#### [DATASET RECORDS]
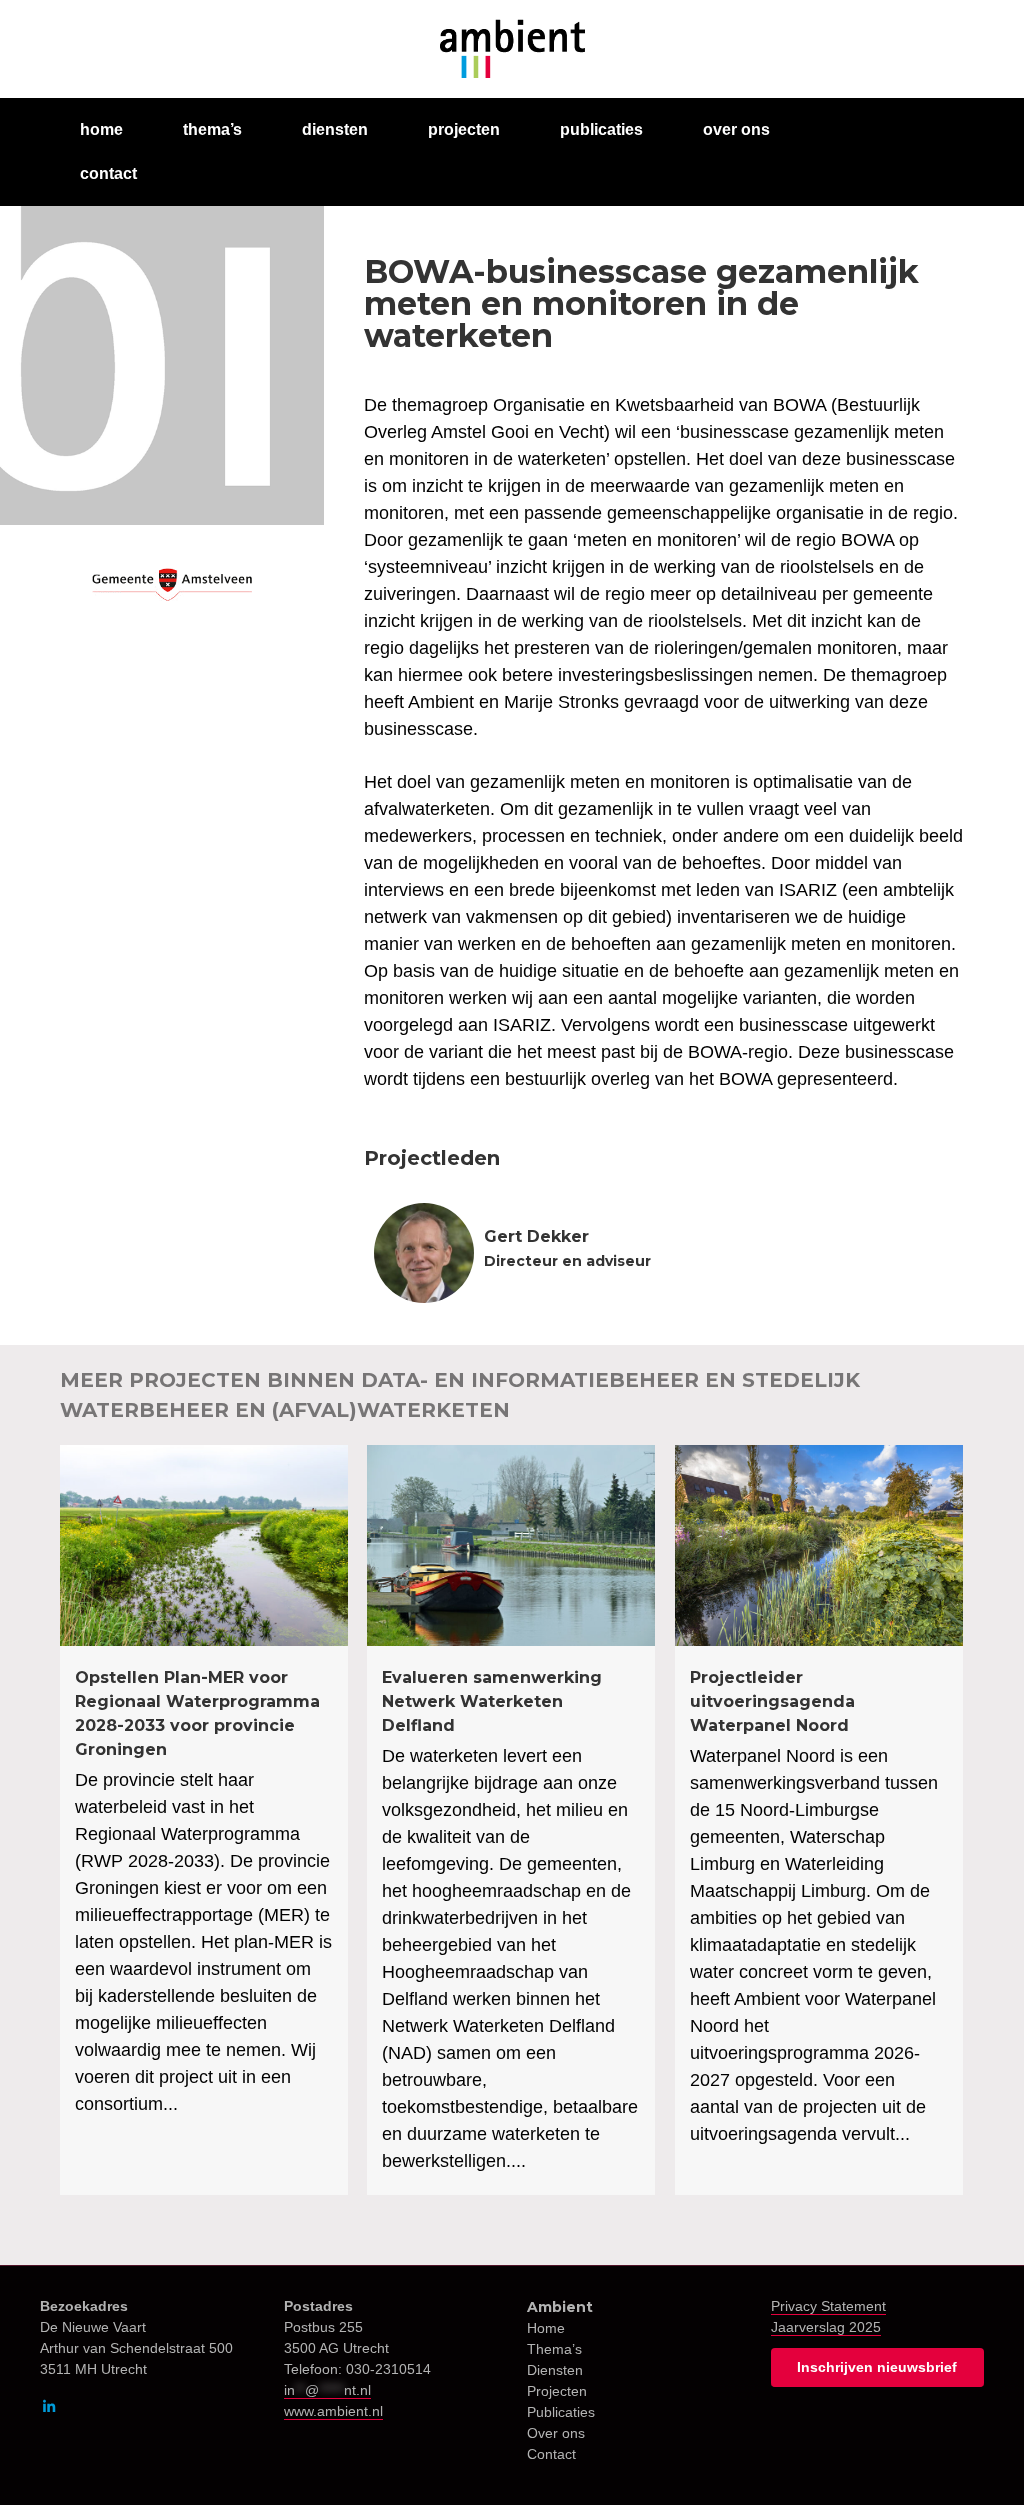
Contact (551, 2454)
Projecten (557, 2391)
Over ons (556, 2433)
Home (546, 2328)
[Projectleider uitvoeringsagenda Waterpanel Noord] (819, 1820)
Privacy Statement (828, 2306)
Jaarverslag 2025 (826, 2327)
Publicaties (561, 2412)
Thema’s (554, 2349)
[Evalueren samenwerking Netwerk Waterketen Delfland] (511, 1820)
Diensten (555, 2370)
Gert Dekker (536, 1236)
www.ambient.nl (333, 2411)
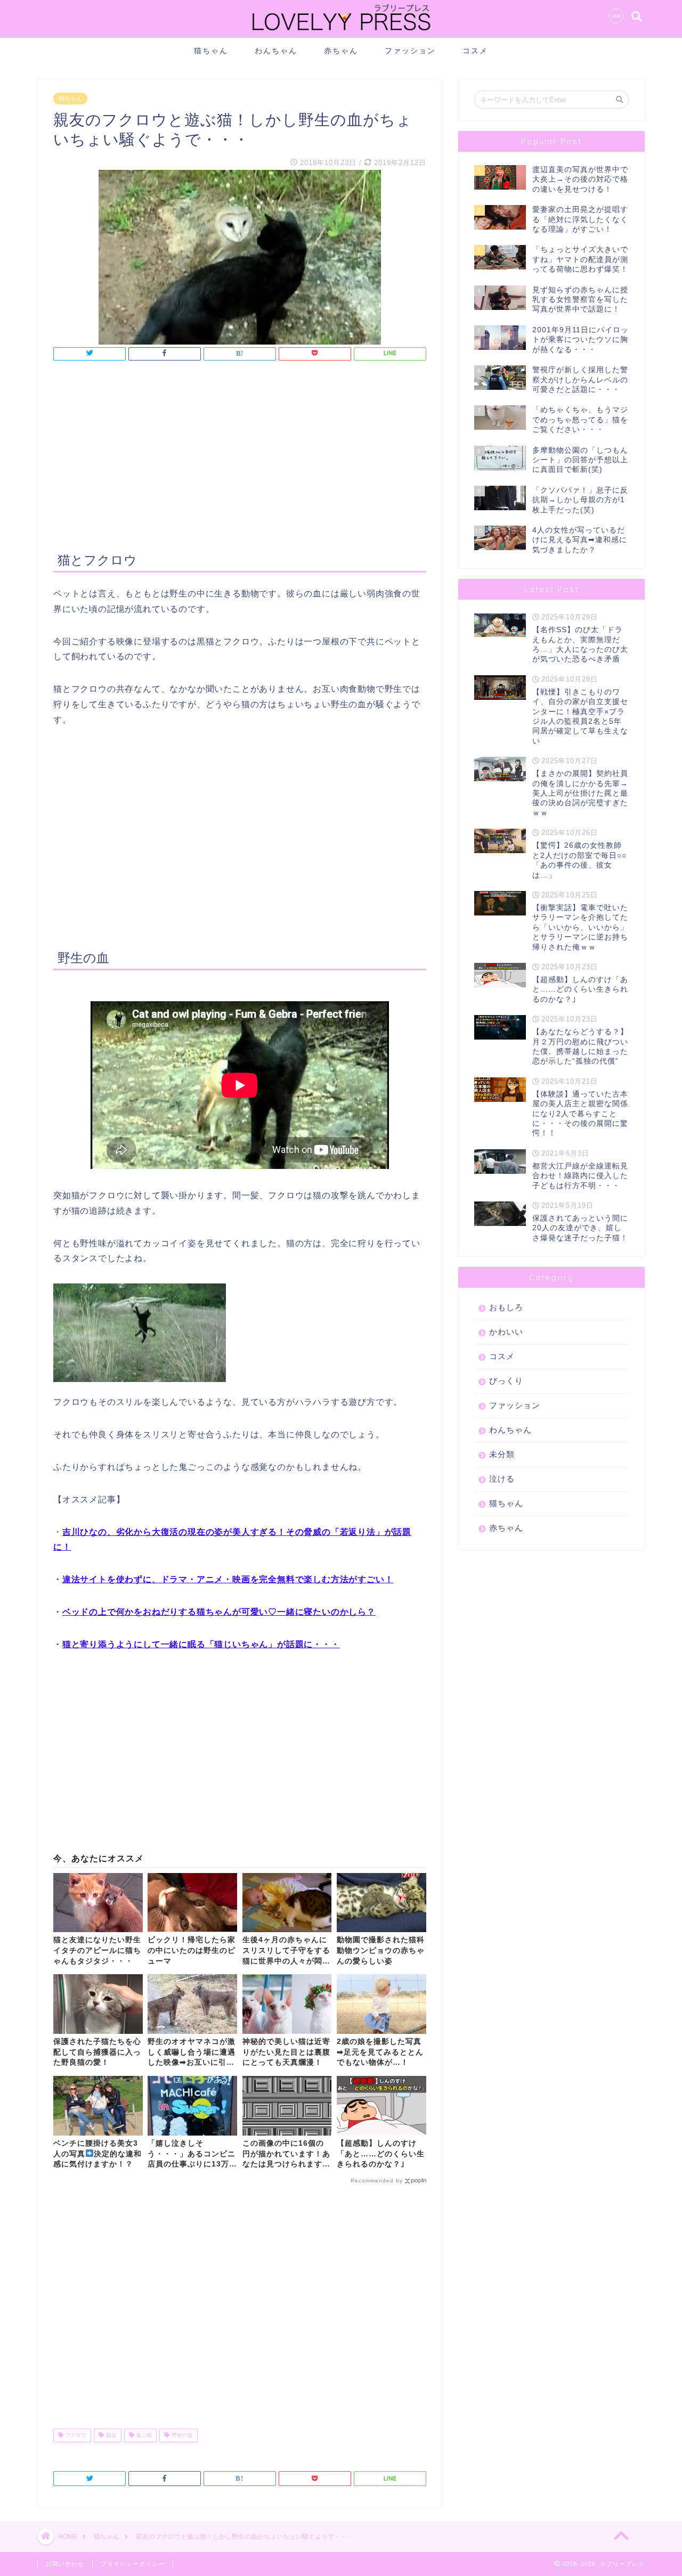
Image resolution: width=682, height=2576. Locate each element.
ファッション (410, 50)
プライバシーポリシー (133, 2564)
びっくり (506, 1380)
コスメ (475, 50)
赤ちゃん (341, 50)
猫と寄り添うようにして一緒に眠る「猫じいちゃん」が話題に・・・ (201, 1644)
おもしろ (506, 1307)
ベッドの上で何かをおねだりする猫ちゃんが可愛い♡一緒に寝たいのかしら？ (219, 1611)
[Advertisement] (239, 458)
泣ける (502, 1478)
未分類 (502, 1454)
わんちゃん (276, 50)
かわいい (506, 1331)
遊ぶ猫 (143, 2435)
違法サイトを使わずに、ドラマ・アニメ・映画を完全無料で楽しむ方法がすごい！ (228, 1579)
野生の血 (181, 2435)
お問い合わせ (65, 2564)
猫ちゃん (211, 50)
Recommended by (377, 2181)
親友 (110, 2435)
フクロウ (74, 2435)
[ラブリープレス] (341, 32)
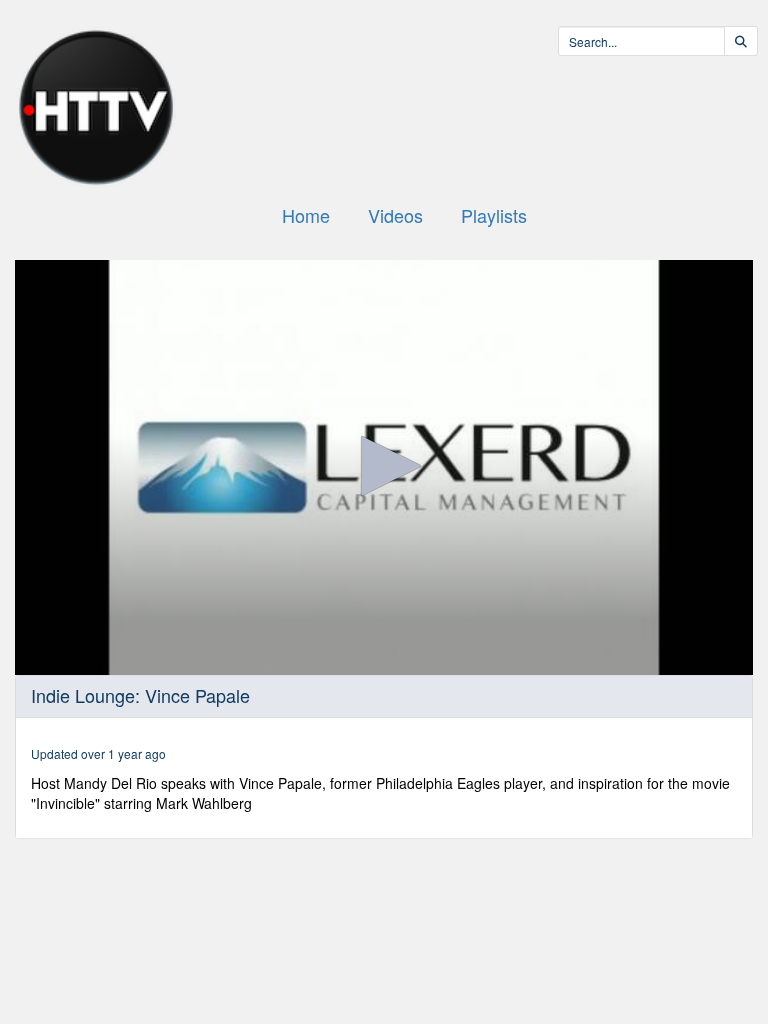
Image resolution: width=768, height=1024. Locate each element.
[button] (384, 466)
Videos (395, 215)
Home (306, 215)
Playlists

#### [WORK TO BE COMPLETED]
Could you reproduce the entries verbatim, leaving out all pictures?

#### [SOLUTION]
Contact (551, 2454)
Projecten (557, 2391)
Over ons (556, 2433)
Home (546, 2328)
[Projectleider uitvoeringsagenda Waterpanel Noord] (819, 1820)
Privacy Statement (828, 2306)
Jaarverslag 2025 (826, 2327)
Publicaties (561, 2412)
Thema’s (554, 2349)
[Evalueren samenwerking Netwerk Waterketen Delfland] (511, 1820)
Diensten (555, 2370)
Gert Dekker (536, 1236)
www.ambient.nl (333, 2411)
Image resolution: width=682, height=2576. Locate each element.
ファッション (410, 50)
プライバシーポリシー (133, 2564)
びっくり (506, 1380)
コスメ (475, 50)
赤ちゃん (341, 50)
猫と寄り添うようにして一緒に眠る「猫じいちゃん」が話題に・・・ (201, 1644)
おもしろ (506, 1307)
ベッドの上で何かをおねだりする猫ちゃんが可愛い♡一緒に寝たいのかしら？ (219, 1611)
[Advertisement] (239, 458)
泣ける (502, 1478)
未分類 (502, 1454)
わんちゃん (276, 50)
かわいい (506, 1331)
遊ぶ猫 (143, 2435)
違法サイトを使わずに、ドラマ・アニメ・映画を完全無料で楽しむ方法がすごい！ (228, 1579)
野生の血 (181, 2435)
お問い合わせ (65, 2564)
猫ちゃん (211, 50)
Recommended by (377, 2181)
親友 (110, 2435)
フクロウ (74, 2435)
[ラブリープレス] (341, 32)
Image resolution: width=768, height=1024. Locate each element.
[button] (384, 466)
Videos (395, 215)
Home (306, 215)
Playlists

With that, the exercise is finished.